Теперь к скопищу критиков непременно примкнет Слащев. На какое-то время его удастся улестить, задобрить. Но известно, что он в целом не приемлет план войны в Северной Таврии. Как будто у Врангеля есть свобода действий.
Слащев уже не раз называл – пока в узком кругу – Врангеля французским наемником. Главнокомандующему докладывали.
Врангель остановился у окна. Отсюда было видно море – огромное, безмятежное. Это сегодня. А завтра?.. Управлять Россией, даже самой малой ее частью, все равно что управлять морем. Бесконечные распри, сплетни, подсиживания, бунты. А у Слащева слава неподкупного, честного воина, знающего, справедливого. Надо сказать, заслуженная слава. Слово Слащева весомо и значимо. Генерала надо полностью дискредитировать, нанести упреждающий удар.

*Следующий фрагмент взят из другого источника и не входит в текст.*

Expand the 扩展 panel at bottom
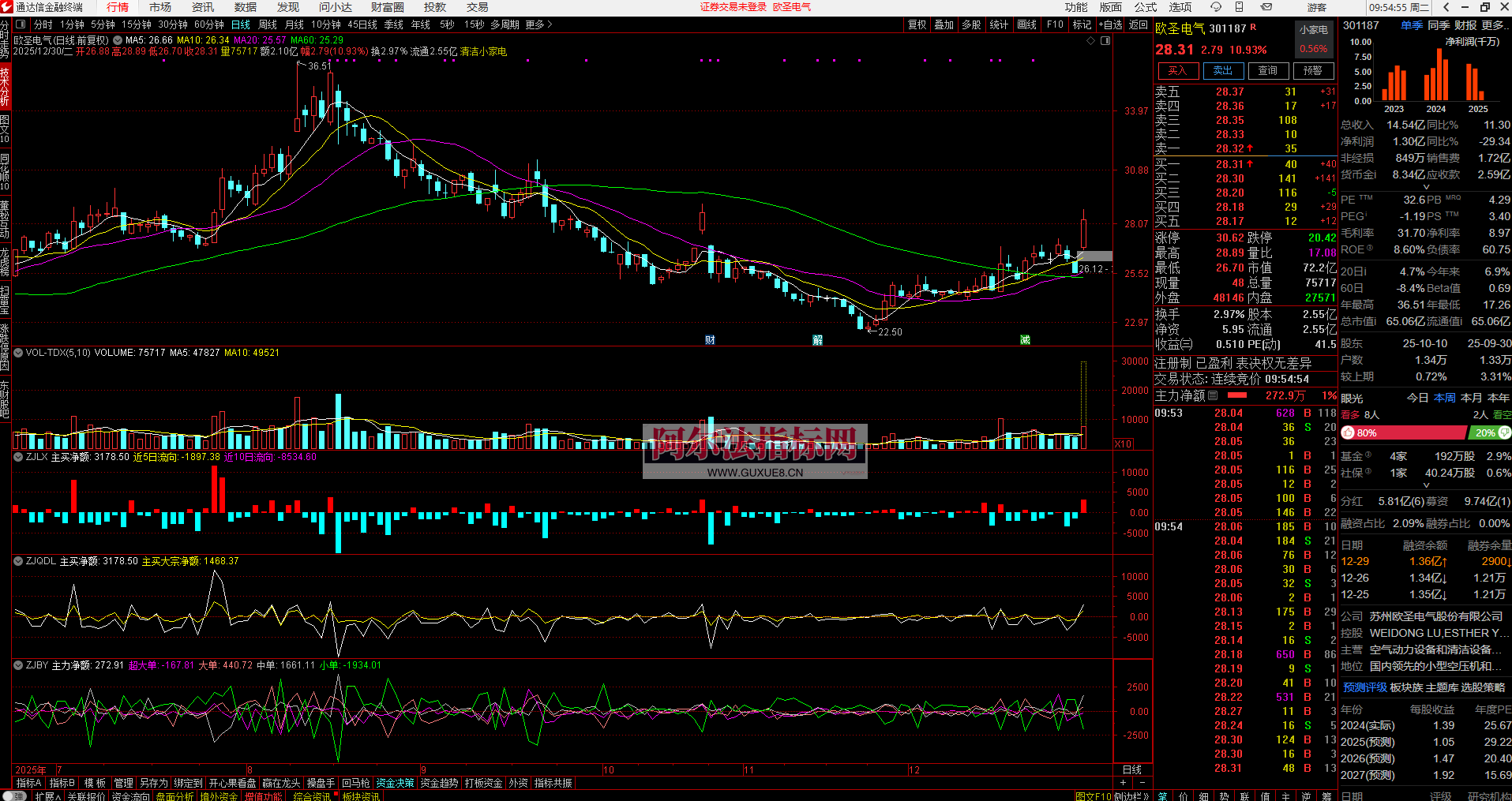Image resolution: width=1512 pixels, height=801 pixels. click(x=47, y=796)
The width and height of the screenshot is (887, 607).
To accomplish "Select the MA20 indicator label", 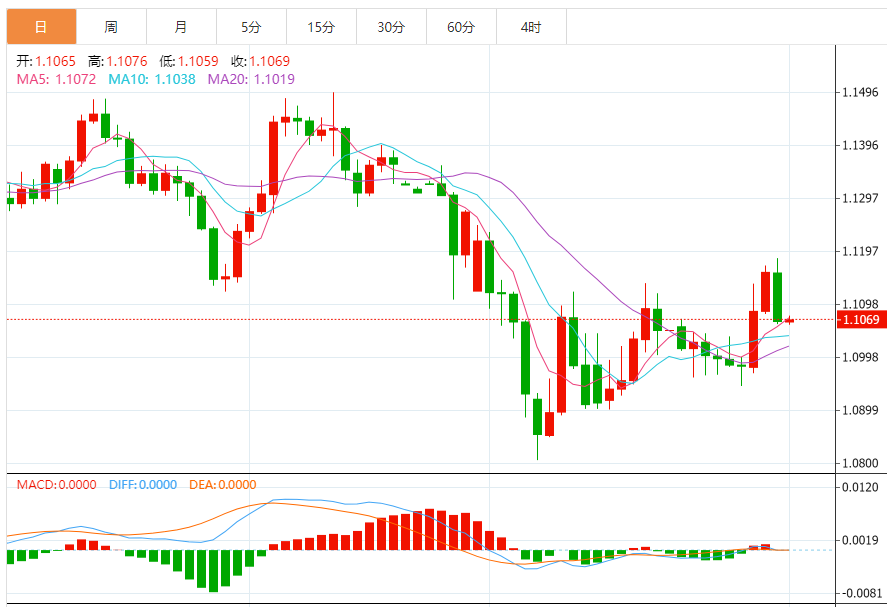I will click(x=251, y=79).
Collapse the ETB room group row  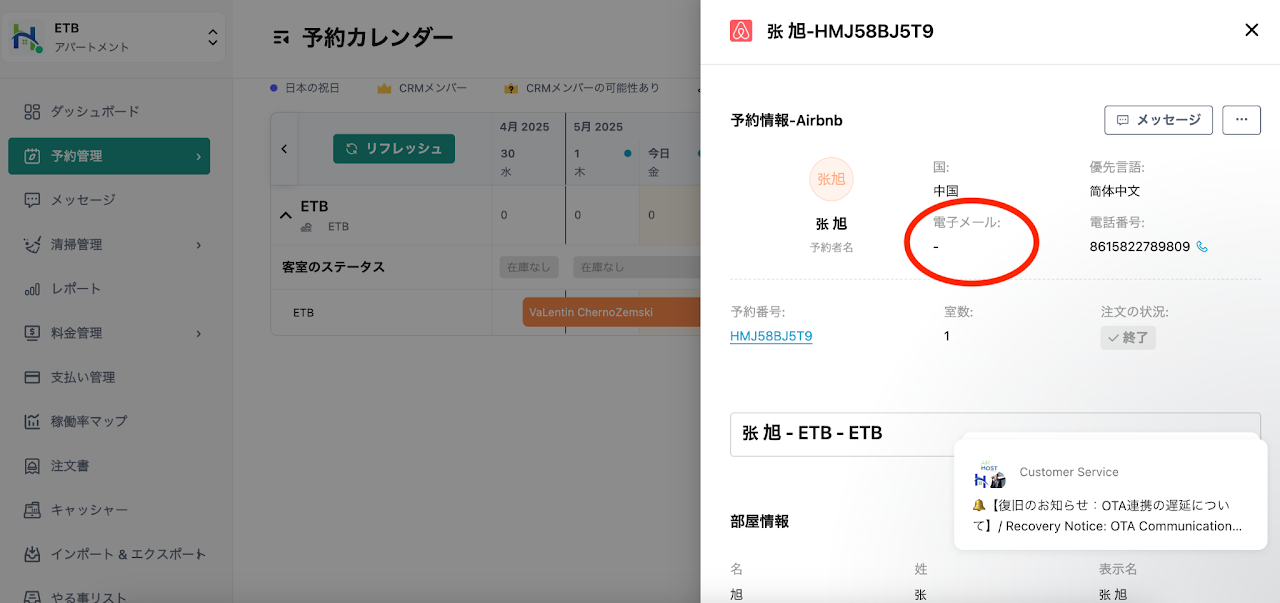point(286,214)
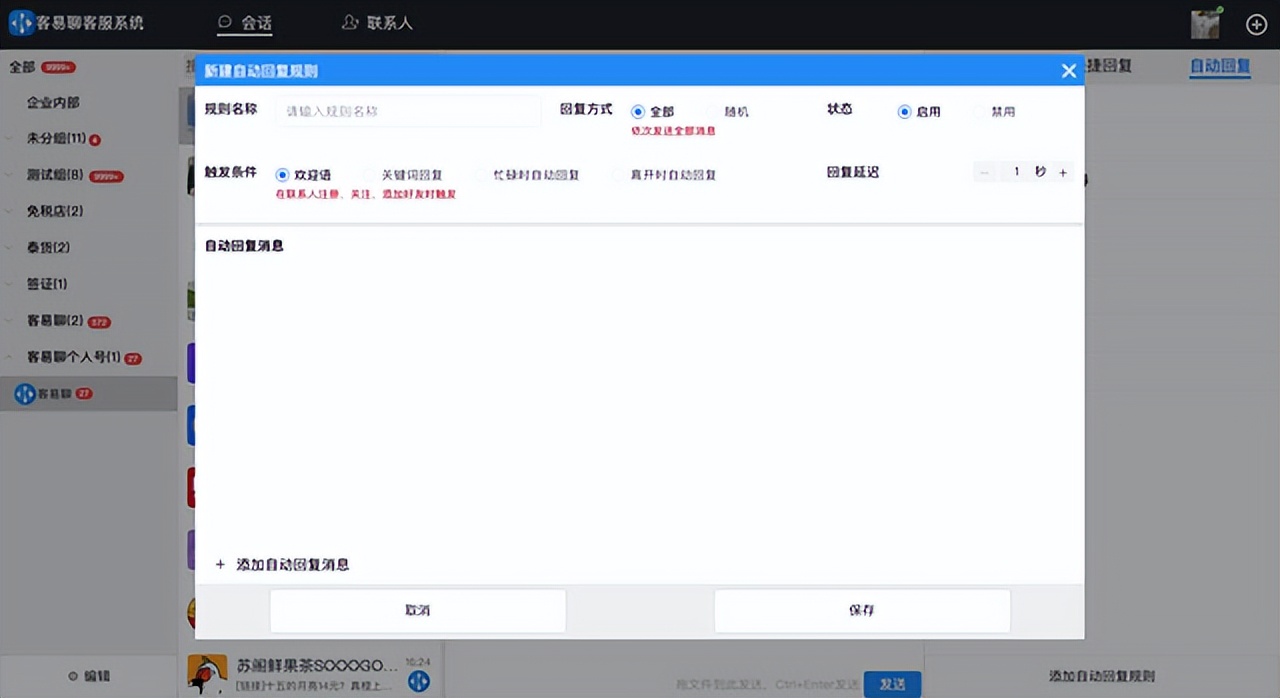Save the rule with the 保存 button
The height and width of the screenshot is (698, 1280).
pyautogui.click(x=861, y=610)
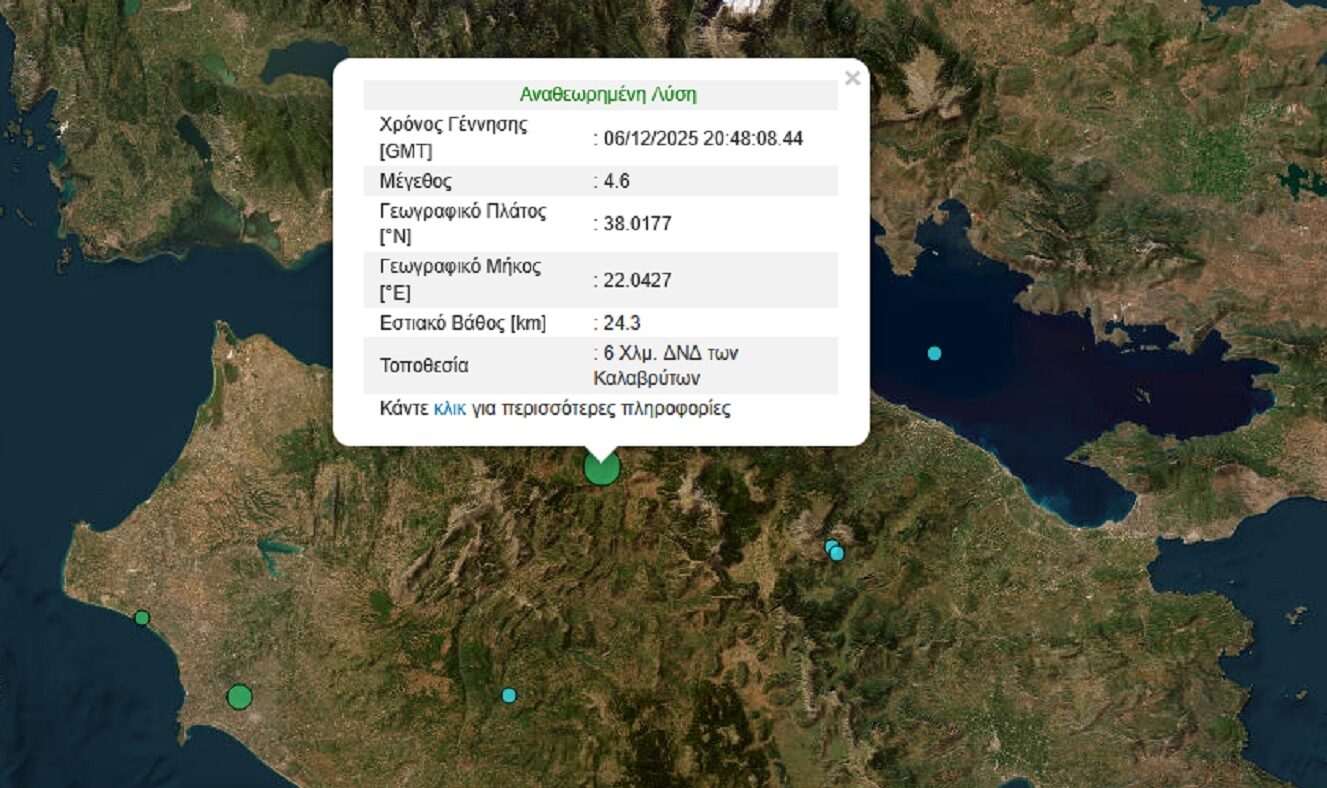
Task: Select the small green marker on the west coast
Action: 142,618
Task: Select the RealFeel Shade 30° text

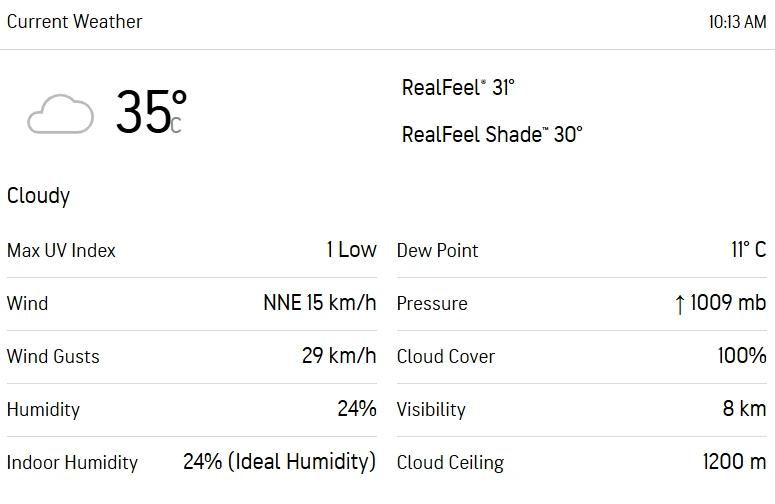Action: [492, 134]
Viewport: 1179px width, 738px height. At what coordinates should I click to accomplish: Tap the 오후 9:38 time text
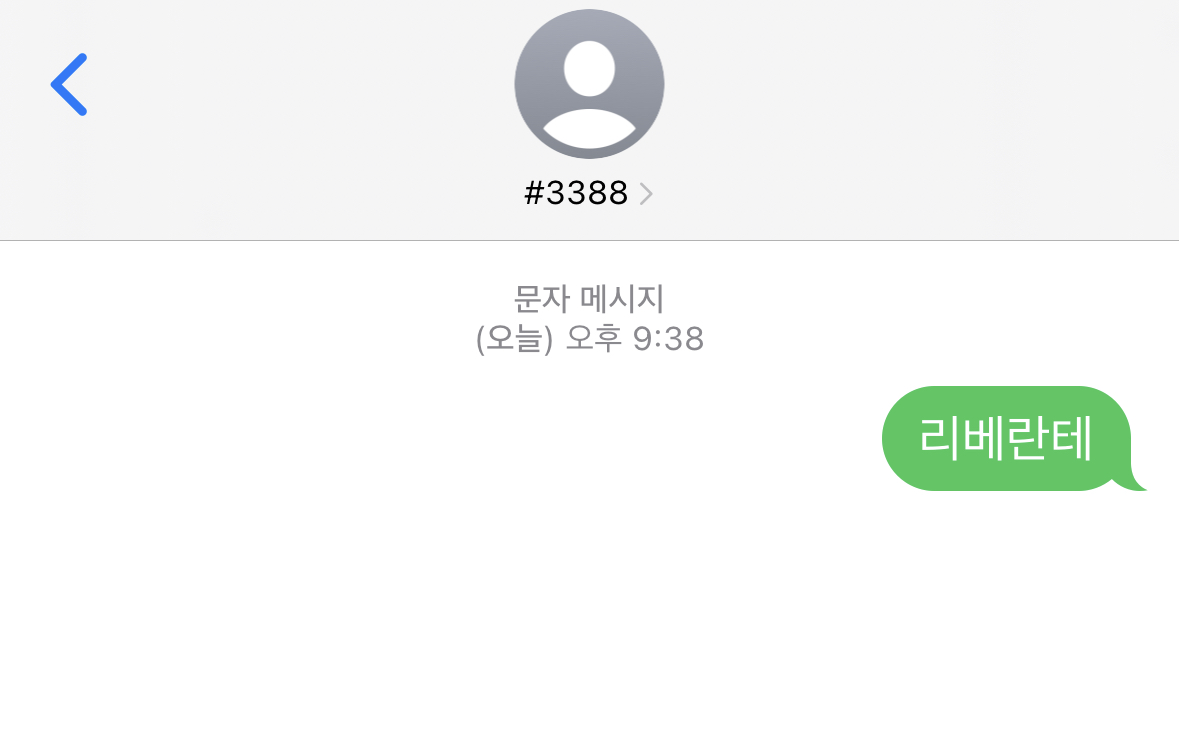pyautogui.click(x=635, y=339)
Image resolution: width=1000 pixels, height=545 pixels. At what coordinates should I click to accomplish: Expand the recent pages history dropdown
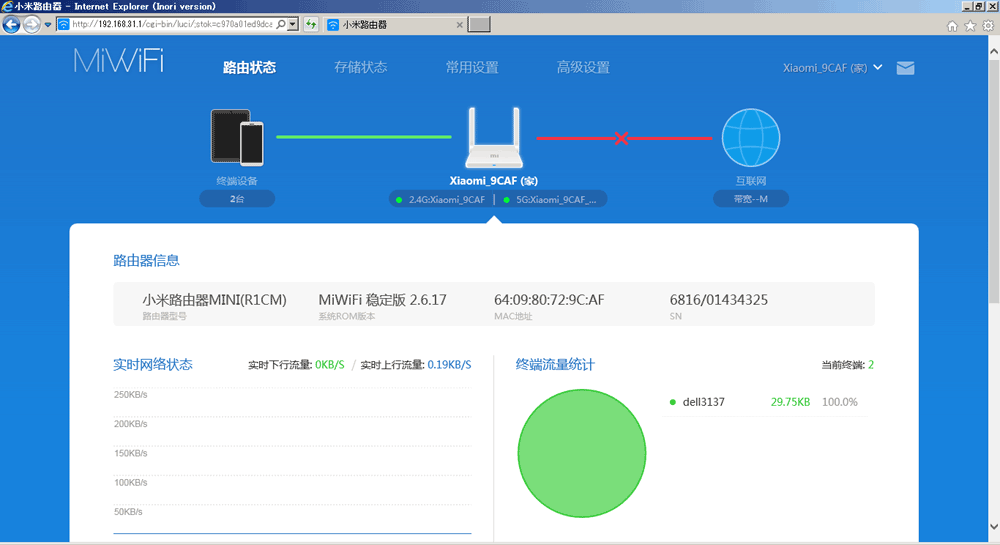(48, 25)
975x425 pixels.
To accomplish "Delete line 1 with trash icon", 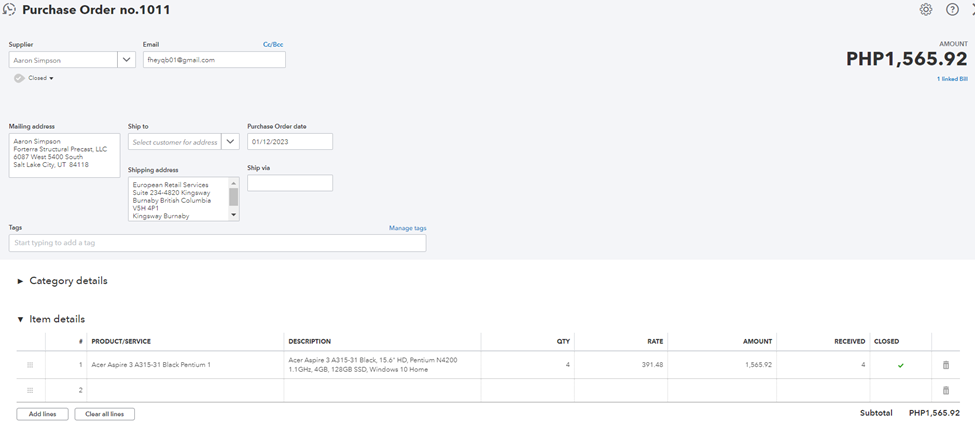I will tap(946, 365).
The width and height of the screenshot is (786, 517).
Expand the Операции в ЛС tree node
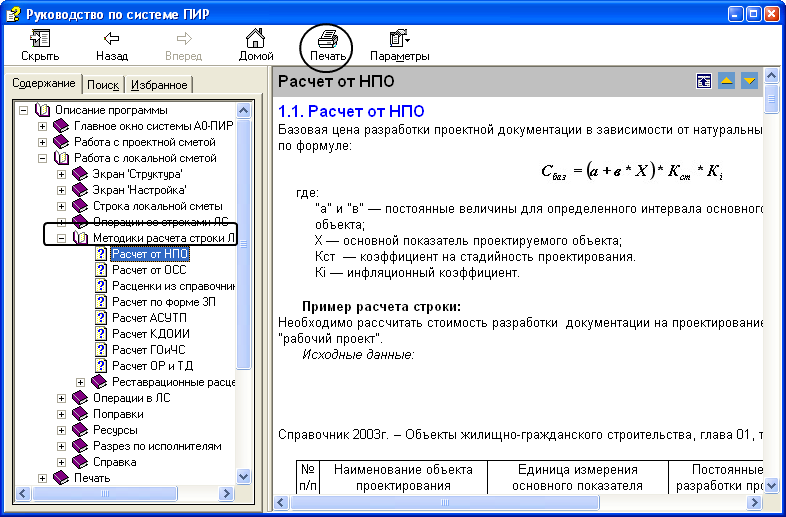[62, 398]
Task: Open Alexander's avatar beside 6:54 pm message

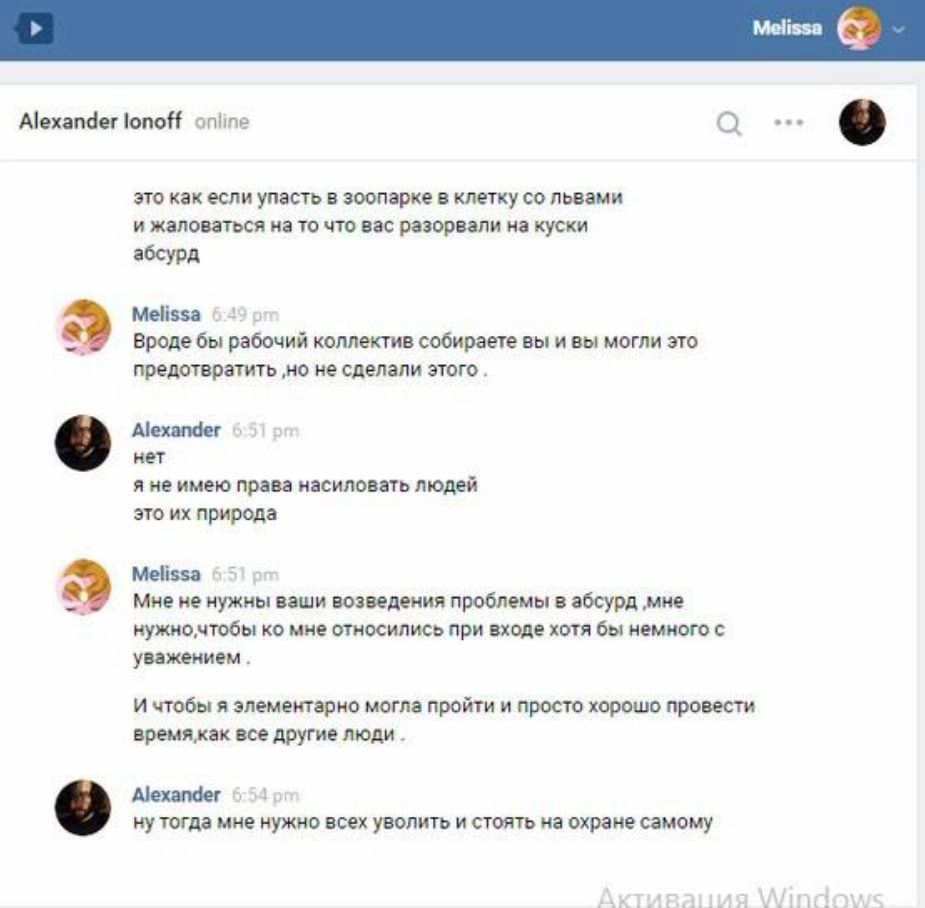Action: [x=83, y=807]
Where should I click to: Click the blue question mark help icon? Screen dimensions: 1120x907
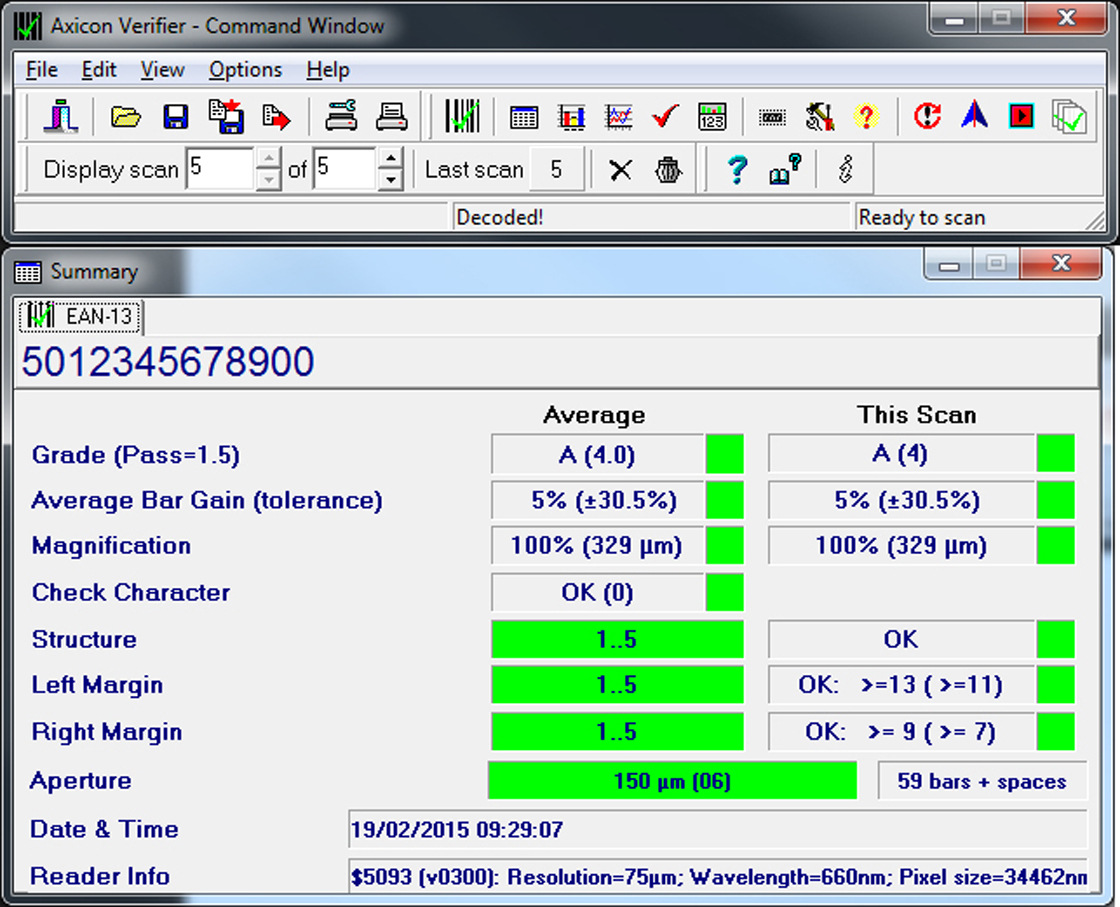coord(737,170)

– Паша, хорошо бы подтолкнуть наших пропагандистов, – произнес Врангель, морщась, с отвращением. – Относительно Слащева. Так сказать, задать тон… Он позволил красным создать плацдарм, подвел армию, поставил под удар Крым… в корпусе разложение, нет дисциплины… прибегает к кокаину, к вину…
Шатилов кивнул головой. Хороший друг Паша, единственный, кто никогда не подведет, но уж слишком легко соглашается. Однако друзей не лепят из воска, как фигуры в паноптикуме. Какие уж есть.
Петр Николаевич повертел в руках изящную ручку с золотым пером, сделанную из диковинного прозрачного материала, – подарок французов. С излишним усилием надавил на нее, стекловидная палочка хрустнула. А говорили – гнется, но не ломается, органическое стекло, последнее достижение химиков.
– Скверно, Паша. Гадость! – сказал Врангель и, уловив удивленный взгляд Шатилова, пояснил: – Это я про политику. Грязная штука. Всегда была и всегда будет грязной.
Глава девятнадцатая
Розалия Самойловна нервничала. Нет, на фронте все шло хорошо. Относительно. К Перекопу прорваться не удалось, но Каховку удержали и укрепляли ее с каждым часом все сильнее.
Землячка считала, что это в первую очередь заслуга Политотдела группы. Политработники шли во все полки, батальоны и даже роты. Делили с красноармейцами все тяготы военной жизни, шагали первыми в атакующих цепях, и если получалось так, что надо было отступать, то уходили последними, отстреливаясь и прикрывая собою других.
О заслугах Политотдела Розалия Самойловна судила по числу убитых и раненых работников. Это был самый верный показатель. Она всегда указывала эти цифры в отчетах Реввоенсовету, ЦК партии и в письмах, которые посылала лично Ленину. Она полностью доверяла лишь Владимиру Ильичу. Он был не только другом. Спасителем. Когда ее, как котенка, буквально вышвырнули из Восьмой армии якобы за излишнюю жестокость, которую она проявляла не только к врагам, но и к своим, именно Ленин выручил ее. Выслушал, поверил и снова назначил начальником Политотдела, на этот раз в новую для нее, Тринадцатую армию.